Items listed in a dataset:
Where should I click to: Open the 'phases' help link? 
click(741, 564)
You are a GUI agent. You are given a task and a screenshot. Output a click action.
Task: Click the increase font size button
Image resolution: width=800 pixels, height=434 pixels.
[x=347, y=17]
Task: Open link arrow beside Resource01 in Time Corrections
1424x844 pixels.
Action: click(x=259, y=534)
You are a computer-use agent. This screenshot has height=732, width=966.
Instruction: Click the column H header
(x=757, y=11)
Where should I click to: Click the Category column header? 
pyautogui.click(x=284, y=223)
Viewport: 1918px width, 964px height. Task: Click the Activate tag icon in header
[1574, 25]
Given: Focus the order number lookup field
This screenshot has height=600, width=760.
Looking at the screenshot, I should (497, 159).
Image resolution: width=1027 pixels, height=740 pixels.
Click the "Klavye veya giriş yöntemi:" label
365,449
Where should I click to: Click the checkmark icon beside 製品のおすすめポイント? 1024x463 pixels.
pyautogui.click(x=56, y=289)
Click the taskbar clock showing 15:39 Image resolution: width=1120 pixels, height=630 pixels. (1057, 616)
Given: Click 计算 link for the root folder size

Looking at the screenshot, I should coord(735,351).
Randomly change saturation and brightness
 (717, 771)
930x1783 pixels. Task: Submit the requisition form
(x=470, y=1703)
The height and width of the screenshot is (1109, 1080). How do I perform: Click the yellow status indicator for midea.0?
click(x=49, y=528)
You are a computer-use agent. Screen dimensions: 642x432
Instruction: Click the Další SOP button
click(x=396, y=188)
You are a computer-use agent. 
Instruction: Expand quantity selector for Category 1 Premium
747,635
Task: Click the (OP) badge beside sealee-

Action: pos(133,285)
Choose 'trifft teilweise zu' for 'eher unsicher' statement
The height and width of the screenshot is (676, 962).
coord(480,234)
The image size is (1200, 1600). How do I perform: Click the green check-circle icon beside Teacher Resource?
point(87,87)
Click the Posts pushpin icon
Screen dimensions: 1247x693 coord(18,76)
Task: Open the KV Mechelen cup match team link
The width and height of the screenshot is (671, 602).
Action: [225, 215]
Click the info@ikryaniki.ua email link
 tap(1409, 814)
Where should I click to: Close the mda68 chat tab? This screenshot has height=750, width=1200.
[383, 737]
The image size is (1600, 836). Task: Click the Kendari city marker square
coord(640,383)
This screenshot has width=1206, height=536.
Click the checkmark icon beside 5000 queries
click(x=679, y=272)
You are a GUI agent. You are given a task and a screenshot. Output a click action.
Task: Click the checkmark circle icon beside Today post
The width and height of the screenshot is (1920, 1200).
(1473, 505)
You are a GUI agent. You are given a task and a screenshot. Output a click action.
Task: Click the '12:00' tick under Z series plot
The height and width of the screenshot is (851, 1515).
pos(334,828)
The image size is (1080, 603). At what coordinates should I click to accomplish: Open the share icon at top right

- [What the exercise asks]:
All the entries must be retyped exactly.

- [Response to the exercise]:
Where should I click to: Open the 'phases' help link? 
click(741, 564)
You are a GUI agent. You are given a task and a screenshot. Output a click action.
Task: Click the increase font size button
Image resolution: width=800 pixels, height=434 pixels.
[x=347, y=17]
Task: Open link arrow beside Resource01 in Time Corrections
1424x844 pixels.
Action: click(x=259, y=534)
You are a computer-use agent. This screenshot has height=732, width=966.
Instruction: Click the column H header
(x=757, y=11)
Where should I click to: Click the Category column header? 
pyautogui.click(x=284, y=223)
Viewport: 1918px width, 964px height. Task: Click the Activate tag icon in header
[1574, 25]
Given: Focus the order number lookup field
This screenshot has height=600, width=760.
Looking at the screenshot, I should (497, 159).
Image resolution: width=1027 pixels, height=740 pixels.
Click the "Klavye veya giriş yöntemi:" label
365,449
Where should I click to: Click the checkmark icon beside 製品のおすすめポイント? 1024x463 pixels.
pyautogui.click(x=56, y=289)
Click the taskbar clock showing 15:39 Image resolution: width=1120 pixels, height=630 pixels. (1057, 616)
Given: Click 计算 link for the root folder size

Looking at the screenshot, I should coord(735,351).
Randomly change saturation and brightness
 (717, 771)
930x1783 pixels. Task: Submit the requisition form
(x=470, y=1703)
The height and width of the screenshot is (1109, 1080). How do I perform: Click the yellow status indicator for midea.0?
click(x=49, y=528)
You are a computer-use agent. Screen dimensions: 642x432
Instruction: Click the Další SOP button
click(x=396, y=188)
You are a computer-use agent. 
Instruction: Expand quantity selector for Category 1 Premium
747,635
Task: Click the (OP) badge beside sealee-

Action: pos(133,285)
Choose 'trifft teilweise zu' for 'eher unsicher' statement
The height and width of the screenshot is (676, 962).
coord(480,234)
The image size is (1200, 1600). How do I perform: Click the green check-circle icon beside Teacher Resource?
point(87,87)
Click the Posts pushpin icon
Screen dimensions: 1247x693 coord(18,76)
Task: Open the KV Mechelen cup match team link
The width and height of the screenshot is (671, 602).
Action: [225, 215]
Click the info@ikryaniki.ua email link
 tap(1409, 814)
Where should I click to: Close the mda68 chat tab? This screenshot has height=750, width=1200.
[383, 737]
The image size is (1600, 836). Task: Click the Kendari city marker square
coord(640,383)
This screenshot has width=1206, height=536.
Click the checkmark icon beside 5000 queries
click(x=679, y=272)
You are a GUI agent. You are given a task and a screenshot. Output a click action.
Task: Click the checkmark circle icon beside Today post
The width and height of the screenshot is (1920, 1200).
(1473, 505)
You are a GUI agent. You are given a task and a screenshot. Output a click action.
Task: Click the '12:00' tick under Z series plot
The height and width of the screenshot is (851, 1515).
pos(334,828)
The image size is (1080, 603). At what coordinates should I click to accomplish: Open the share icon at top right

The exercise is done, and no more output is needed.